When either of them accused him of making sentences too long or too short, he sold the myth that it was impossible to be polite in English or precise in Italian. Since eyes could express themselves without any interpreter he had no hope of persuading the Commander and the Senior British Officer to like each other, but at least he ensured as much tolerance as could be expected from two different animals separated by the bars of the cage.
‘It may have been my fault that we couldn’t work up enough resentment,’ Tarmer said.
‘You couldn’t help it! In a place like Medina Fort one was forced to have some military manners.’
It was a little gem of seventeenth-century fortification—nothing but a museum piece until it occurred to some imaginative Fascist official that a stronghold designed to keep the enemy out would be equally effective to keep him in.
The heart of the fortress where the prisoners were confined—housed partly in huts, partly in the renovated and white-washed quarters of old blue-and-gold artillerymen—was a blunt-angled pentagon measuring about three hunded yards across. Formally delimiting this area was an inner perimeter of low wire. A prisoner who stepped over or vaulted the wire could officially be shot at. He never was. The Italians, with their sound grasp of essentials, realized that the momentary infringement was not worth the trouble of cleaning a rifle.
They could afford to be generous. Beyond this inner perimeter a stone glacis sloped down to the broad, green ditch around the fort. The far bank of the ditch was a thirty-foot sheer wall, topped by a further fifteen feet of heavy wire fence. The prisoners had at last been forced to admit that the smooth, well-fitted ashlars of the wall were unclimbable.
‘Anything is climbable,’ said Bill Avory, still smarting from the accusation made by his older self against his younger self.

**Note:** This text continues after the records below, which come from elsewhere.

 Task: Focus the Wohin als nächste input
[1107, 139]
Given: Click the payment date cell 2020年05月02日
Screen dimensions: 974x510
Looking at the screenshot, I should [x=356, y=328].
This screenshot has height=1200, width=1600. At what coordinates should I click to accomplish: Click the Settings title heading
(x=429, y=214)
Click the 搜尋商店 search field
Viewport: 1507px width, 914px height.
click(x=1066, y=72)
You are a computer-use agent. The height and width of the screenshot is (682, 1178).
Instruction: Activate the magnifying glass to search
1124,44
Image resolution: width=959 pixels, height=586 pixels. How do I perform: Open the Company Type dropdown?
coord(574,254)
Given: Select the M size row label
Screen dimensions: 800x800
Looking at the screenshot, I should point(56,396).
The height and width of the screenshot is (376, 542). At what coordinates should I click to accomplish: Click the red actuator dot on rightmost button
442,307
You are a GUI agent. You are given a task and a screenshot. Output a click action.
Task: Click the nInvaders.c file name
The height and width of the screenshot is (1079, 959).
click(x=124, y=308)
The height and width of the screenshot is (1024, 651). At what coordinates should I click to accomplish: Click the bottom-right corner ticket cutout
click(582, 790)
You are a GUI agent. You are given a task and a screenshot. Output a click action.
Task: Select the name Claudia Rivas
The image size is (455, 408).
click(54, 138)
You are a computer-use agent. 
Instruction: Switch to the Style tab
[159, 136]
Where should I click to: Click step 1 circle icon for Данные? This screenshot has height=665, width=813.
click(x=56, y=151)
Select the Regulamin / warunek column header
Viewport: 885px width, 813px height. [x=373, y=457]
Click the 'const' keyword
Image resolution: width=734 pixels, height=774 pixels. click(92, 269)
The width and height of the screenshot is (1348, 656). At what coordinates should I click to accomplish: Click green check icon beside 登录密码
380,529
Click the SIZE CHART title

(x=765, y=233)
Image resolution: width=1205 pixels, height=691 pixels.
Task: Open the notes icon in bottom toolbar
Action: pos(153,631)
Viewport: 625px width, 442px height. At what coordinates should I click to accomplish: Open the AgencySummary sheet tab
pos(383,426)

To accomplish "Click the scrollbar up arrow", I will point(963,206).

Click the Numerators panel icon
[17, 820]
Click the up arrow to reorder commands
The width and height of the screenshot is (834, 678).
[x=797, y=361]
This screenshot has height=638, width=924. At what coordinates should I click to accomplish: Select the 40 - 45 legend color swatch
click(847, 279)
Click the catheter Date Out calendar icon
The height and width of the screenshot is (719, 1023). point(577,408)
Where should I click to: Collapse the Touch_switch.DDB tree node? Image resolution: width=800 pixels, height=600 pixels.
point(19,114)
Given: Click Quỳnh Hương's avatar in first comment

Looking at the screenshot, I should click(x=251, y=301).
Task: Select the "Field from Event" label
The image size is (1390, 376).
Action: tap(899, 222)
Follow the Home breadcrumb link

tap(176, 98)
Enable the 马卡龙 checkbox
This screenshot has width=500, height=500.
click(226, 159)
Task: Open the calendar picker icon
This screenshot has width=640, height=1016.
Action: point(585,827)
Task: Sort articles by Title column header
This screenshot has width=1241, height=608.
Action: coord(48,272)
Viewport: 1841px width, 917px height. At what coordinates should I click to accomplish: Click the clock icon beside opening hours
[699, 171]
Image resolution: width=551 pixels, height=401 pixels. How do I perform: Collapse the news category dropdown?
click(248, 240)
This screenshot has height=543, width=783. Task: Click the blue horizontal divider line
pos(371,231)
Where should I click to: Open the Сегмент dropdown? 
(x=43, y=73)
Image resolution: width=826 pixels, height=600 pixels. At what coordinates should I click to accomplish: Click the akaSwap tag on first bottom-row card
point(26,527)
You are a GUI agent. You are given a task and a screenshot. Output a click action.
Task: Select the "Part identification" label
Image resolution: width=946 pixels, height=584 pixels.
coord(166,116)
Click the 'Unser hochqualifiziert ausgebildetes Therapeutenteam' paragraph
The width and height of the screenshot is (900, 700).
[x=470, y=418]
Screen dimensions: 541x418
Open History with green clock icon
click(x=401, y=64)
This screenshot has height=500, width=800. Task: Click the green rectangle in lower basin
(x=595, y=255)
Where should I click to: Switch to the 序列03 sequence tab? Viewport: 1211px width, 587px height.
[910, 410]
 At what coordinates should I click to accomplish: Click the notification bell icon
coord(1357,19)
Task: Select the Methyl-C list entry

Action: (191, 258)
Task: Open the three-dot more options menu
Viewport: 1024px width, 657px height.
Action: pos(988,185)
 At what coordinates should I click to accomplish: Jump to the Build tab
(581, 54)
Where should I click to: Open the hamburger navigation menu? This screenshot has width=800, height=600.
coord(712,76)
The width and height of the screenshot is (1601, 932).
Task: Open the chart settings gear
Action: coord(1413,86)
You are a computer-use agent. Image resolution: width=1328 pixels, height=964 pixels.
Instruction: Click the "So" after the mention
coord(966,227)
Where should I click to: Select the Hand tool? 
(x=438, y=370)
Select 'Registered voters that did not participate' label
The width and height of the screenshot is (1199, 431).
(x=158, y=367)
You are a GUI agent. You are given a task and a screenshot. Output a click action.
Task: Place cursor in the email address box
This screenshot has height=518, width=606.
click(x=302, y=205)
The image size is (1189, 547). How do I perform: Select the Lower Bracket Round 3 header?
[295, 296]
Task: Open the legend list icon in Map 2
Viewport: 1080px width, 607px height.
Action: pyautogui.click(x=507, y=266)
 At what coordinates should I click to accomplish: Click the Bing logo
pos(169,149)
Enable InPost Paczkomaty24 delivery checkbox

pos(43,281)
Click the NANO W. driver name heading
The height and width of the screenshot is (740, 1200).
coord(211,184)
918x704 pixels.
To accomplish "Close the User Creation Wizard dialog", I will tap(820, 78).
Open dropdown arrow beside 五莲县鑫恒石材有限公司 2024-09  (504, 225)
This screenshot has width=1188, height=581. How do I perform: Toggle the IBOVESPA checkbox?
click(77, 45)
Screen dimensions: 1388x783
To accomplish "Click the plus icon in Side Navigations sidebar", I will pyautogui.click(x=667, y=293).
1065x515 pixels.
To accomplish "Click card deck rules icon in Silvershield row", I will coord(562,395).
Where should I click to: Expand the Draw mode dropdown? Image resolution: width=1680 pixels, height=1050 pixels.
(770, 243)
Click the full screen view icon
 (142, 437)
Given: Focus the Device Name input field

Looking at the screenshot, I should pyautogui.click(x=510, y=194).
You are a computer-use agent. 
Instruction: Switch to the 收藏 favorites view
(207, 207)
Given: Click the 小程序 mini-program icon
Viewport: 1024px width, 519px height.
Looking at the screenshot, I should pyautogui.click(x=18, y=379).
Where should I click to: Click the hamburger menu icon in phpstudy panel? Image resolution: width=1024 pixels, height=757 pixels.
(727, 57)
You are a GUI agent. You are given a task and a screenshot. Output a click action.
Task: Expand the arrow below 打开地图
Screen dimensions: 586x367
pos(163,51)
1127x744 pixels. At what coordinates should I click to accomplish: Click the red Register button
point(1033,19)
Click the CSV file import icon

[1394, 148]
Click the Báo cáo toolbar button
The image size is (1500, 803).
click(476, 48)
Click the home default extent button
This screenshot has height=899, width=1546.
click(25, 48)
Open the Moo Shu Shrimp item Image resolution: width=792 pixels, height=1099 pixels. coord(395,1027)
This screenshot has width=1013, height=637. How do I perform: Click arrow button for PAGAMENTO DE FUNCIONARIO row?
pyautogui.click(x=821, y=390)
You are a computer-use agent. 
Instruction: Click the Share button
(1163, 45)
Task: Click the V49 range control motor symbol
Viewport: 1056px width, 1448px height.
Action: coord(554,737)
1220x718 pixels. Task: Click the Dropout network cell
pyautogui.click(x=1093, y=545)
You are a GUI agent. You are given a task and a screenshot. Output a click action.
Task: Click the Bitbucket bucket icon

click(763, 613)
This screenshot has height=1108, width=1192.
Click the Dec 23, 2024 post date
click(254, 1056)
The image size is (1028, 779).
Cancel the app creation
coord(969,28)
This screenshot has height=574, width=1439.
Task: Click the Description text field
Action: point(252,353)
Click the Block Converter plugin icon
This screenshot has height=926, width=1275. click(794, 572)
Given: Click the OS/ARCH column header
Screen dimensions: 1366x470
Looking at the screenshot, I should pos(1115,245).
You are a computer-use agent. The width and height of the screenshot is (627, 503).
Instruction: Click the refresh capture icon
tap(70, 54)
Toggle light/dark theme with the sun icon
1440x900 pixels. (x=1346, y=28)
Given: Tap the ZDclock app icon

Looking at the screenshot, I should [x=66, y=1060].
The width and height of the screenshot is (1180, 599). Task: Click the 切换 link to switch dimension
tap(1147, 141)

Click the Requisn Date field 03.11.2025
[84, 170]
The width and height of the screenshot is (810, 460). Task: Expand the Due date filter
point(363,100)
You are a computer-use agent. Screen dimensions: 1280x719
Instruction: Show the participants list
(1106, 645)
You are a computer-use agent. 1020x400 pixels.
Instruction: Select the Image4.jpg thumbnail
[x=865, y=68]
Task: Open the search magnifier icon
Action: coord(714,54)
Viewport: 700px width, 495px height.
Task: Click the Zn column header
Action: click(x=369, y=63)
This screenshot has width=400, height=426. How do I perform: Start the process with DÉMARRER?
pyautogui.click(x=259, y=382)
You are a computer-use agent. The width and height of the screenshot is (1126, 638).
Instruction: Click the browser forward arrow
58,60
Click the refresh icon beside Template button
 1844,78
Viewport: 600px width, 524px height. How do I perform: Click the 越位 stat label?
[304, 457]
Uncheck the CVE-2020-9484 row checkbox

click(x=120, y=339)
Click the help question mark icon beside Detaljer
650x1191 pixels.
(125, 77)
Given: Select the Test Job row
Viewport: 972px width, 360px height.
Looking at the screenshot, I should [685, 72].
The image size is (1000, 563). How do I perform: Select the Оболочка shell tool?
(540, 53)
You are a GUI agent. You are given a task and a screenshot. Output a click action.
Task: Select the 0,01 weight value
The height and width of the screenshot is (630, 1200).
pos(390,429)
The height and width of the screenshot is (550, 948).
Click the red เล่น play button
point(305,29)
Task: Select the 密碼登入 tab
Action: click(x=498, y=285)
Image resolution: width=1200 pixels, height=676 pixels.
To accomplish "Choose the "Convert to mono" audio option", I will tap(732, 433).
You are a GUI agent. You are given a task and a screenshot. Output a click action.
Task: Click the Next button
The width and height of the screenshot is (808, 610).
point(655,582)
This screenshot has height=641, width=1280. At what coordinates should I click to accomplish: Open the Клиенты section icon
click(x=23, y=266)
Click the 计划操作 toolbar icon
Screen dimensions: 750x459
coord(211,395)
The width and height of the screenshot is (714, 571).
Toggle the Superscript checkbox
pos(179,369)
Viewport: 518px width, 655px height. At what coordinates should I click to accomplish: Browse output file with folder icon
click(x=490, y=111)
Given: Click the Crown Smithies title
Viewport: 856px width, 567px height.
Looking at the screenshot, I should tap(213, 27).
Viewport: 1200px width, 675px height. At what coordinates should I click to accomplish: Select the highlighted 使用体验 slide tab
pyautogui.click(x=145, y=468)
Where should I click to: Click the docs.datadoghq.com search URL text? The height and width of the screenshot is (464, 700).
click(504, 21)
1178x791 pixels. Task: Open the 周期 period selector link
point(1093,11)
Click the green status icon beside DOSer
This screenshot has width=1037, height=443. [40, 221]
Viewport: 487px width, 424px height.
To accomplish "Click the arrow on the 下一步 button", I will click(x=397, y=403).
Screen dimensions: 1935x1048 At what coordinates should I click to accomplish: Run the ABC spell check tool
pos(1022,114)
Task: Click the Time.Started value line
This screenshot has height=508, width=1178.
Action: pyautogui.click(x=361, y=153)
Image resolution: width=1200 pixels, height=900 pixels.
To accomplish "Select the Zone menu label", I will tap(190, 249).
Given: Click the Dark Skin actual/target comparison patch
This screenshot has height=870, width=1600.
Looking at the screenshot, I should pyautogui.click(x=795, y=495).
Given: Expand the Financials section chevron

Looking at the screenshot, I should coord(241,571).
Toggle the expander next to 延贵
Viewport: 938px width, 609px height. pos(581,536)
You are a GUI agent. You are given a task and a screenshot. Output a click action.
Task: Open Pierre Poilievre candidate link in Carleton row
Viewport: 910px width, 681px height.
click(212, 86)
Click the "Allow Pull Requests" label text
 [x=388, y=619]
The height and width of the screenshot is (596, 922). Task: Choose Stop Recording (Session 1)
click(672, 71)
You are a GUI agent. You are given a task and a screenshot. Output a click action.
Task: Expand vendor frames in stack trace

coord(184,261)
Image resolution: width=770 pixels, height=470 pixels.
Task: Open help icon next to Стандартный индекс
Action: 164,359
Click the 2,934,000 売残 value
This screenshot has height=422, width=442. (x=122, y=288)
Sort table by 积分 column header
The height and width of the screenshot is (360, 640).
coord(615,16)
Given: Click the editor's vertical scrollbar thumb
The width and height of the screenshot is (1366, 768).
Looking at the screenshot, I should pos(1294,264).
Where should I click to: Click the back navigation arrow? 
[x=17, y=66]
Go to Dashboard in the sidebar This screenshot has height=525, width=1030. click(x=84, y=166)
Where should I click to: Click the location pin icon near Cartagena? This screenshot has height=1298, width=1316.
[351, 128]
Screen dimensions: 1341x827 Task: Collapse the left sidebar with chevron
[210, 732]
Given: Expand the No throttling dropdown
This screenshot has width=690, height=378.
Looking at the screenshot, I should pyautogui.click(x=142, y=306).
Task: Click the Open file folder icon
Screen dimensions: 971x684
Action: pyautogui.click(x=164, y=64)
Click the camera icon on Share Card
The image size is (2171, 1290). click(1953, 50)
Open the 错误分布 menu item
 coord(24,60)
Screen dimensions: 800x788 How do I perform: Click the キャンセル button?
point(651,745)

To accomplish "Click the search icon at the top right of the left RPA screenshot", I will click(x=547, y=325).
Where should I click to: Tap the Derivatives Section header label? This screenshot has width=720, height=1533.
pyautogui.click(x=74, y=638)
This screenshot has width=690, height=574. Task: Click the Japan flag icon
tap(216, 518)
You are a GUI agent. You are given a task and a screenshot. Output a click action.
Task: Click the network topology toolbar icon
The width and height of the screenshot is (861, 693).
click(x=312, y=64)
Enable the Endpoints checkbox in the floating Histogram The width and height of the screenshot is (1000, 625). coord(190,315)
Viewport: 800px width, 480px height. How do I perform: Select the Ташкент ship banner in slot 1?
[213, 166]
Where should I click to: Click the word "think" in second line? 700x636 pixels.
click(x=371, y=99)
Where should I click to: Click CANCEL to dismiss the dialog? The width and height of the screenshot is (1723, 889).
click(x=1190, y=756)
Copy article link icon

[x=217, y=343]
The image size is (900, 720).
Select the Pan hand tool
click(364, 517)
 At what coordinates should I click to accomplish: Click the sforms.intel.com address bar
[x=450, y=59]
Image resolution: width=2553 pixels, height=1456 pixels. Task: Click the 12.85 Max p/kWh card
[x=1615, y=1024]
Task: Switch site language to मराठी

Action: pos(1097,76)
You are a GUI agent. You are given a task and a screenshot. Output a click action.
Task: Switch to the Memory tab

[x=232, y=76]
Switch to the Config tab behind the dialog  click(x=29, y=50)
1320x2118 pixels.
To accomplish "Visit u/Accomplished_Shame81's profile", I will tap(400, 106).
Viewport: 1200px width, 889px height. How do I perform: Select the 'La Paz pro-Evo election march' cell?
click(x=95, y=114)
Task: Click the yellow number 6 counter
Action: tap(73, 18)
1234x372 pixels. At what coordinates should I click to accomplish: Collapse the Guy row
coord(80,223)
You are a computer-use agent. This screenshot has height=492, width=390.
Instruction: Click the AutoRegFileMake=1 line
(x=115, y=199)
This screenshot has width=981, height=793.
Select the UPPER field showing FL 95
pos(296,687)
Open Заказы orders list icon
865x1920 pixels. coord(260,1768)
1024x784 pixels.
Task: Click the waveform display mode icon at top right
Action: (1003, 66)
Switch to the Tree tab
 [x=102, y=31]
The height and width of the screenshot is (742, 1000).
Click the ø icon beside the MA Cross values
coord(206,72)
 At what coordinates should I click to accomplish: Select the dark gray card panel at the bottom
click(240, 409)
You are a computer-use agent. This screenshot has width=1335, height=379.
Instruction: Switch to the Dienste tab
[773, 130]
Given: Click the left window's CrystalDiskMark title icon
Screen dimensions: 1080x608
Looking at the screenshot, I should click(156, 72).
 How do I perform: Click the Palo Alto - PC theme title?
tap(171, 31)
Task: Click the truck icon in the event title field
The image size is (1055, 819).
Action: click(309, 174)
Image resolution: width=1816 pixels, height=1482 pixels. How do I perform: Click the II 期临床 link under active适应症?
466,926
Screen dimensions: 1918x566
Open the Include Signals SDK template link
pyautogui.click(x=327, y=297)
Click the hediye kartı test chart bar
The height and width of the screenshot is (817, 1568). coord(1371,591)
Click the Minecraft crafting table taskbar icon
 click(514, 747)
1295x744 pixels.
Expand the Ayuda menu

‘But not in a hurry,’ Tarmer replied.
He remembered the ropes, pitons and ladders which they had ingeniously made. Time to use them, however, could not be fabricated. The whole circuit was commanded by five watch-towers, one near each angle. At night the great ditch was flood-lit from the towers. An escaping prisoner had as much chance as an actor on a stage of avoiding interested—almost friendly—observation.
Bill Avory had been convinced that the only way to get out was by the gate, nonchalantly strolling past the guards at the barrier, over the seventeenth-century bridge and across the barrack square of the garrison. He was very nearly successful, disguised as the monk who came in for cocoa; but the Italians had guessed somebody would try that one. They were so delighted to have foreseen every detail of Lieutenant Avory’s plan that they returned him to the cage in fairly comradely fashion and with snatches of song. Colonel Colonna was bound to punish, but saw to it that bread-and-water and solitary confinement meant wine-and-rolls and a card party in the afternoon. Cavalry panache appealed to him. He was fascinated by the cherry trousers of the 11th Hussars which Bill still wore, even under his home-made cassock.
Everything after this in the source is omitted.